From the records below, print exactly the lines starting at the one containing "Bently Nevada (370, 408)" and ending at the one containing "MITSUBISHI (368, 883)", ends included, and nothing else.

-- Material for this exercise follows --

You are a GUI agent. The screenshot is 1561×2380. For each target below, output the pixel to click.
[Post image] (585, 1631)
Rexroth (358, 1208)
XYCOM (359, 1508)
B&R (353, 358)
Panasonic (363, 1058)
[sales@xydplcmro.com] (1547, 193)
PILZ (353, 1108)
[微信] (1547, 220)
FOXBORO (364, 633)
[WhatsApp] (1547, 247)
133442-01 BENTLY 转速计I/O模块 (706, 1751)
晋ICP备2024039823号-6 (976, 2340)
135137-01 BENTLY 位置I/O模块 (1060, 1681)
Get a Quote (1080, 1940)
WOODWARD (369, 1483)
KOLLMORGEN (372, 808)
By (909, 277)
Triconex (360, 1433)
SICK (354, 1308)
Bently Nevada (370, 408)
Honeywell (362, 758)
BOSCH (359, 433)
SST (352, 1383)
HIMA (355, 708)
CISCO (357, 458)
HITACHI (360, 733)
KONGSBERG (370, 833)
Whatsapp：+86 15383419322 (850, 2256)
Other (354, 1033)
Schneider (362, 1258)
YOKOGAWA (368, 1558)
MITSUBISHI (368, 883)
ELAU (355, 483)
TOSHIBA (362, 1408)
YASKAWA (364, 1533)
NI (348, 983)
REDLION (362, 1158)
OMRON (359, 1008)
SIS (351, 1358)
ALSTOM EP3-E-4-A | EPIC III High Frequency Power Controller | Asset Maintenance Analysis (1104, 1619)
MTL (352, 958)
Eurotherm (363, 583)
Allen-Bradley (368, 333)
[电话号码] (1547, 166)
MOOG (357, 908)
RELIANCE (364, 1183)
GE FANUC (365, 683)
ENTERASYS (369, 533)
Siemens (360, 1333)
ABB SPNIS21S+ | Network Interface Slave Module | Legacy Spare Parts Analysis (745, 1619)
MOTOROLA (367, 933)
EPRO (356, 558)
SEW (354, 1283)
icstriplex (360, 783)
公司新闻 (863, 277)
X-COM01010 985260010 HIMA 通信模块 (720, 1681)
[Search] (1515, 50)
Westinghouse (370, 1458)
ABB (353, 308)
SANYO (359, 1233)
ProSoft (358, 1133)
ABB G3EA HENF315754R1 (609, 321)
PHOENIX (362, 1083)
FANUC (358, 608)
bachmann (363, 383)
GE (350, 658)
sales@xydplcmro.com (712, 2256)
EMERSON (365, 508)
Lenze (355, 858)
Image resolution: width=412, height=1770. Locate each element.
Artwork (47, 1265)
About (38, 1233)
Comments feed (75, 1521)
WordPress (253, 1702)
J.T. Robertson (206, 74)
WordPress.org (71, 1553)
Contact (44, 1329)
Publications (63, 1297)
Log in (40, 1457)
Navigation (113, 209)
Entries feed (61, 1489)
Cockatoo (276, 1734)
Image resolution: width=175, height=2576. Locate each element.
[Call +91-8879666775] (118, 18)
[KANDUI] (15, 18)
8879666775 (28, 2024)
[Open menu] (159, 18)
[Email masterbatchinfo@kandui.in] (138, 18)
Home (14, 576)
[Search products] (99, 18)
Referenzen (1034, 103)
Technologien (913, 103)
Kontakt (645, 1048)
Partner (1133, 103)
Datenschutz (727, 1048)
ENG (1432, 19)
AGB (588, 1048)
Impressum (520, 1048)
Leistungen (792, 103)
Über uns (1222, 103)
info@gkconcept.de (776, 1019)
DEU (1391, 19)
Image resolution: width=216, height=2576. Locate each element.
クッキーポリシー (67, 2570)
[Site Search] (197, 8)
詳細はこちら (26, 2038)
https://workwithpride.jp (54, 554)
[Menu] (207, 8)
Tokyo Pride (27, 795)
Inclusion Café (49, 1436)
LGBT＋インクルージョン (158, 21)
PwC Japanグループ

-- Material for this exercise concluded --

## Exercise response
Bently Nevada (370, 408)
Honeywell (362, 758)
BOSCH (359, 433)
SST (352, 1383)
HIMA (355, 708)
CISCO (357, 458)
HITACHI (360, 733)
KONGSBERG (370, 833)
Whatsapp：+86 15383419322 (850, 2256)
Other (354, 1033)
Schneider (362, 1258)
YOKOGAWA (368, 1558)
MITSUBISHI (368, 883)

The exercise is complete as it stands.